— EXERCISE INSTRUCTIONS —
Return, from the data that follows, each line that holds the word "agent".

— MATERIAL PROVIDED —
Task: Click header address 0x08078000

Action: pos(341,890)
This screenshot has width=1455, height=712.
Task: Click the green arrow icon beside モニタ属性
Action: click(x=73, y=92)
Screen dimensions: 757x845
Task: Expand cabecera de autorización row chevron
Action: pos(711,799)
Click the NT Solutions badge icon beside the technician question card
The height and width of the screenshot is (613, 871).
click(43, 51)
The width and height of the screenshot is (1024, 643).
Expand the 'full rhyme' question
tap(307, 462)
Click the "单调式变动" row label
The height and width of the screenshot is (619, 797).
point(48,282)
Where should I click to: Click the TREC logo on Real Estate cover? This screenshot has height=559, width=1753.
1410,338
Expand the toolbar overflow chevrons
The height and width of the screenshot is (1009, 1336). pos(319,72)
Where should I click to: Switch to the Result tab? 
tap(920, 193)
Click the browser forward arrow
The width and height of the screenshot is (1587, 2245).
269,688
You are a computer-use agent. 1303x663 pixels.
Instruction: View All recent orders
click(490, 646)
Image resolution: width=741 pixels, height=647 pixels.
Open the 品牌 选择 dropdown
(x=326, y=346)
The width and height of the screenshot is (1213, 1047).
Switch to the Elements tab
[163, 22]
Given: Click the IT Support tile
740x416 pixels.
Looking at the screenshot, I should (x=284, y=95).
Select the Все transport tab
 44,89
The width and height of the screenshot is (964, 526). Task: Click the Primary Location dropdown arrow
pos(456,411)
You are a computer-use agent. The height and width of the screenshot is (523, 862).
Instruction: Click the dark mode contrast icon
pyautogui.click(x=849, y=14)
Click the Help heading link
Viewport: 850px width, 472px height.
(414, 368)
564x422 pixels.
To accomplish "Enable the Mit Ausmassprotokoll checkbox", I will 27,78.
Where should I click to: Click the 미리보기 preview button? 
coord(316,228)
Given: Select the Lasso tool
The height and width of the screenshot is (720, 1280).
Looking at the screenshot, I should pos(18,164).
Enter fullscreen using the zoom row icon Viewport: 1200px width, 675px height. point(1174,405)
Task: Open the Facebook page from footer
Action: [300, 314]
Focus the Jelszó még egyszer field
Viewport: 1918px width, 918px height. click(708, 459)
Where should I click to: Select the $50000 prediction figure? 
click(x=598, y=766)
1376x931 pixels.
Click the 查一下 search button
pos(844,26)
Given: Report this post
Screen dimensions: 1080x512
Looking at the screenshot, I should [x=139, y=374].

— RESPONSE BOX —
You are a computer-use agent. 1303x663 pixels.
You are a computer-use agent. The height and width of the screenshot is (523, 862).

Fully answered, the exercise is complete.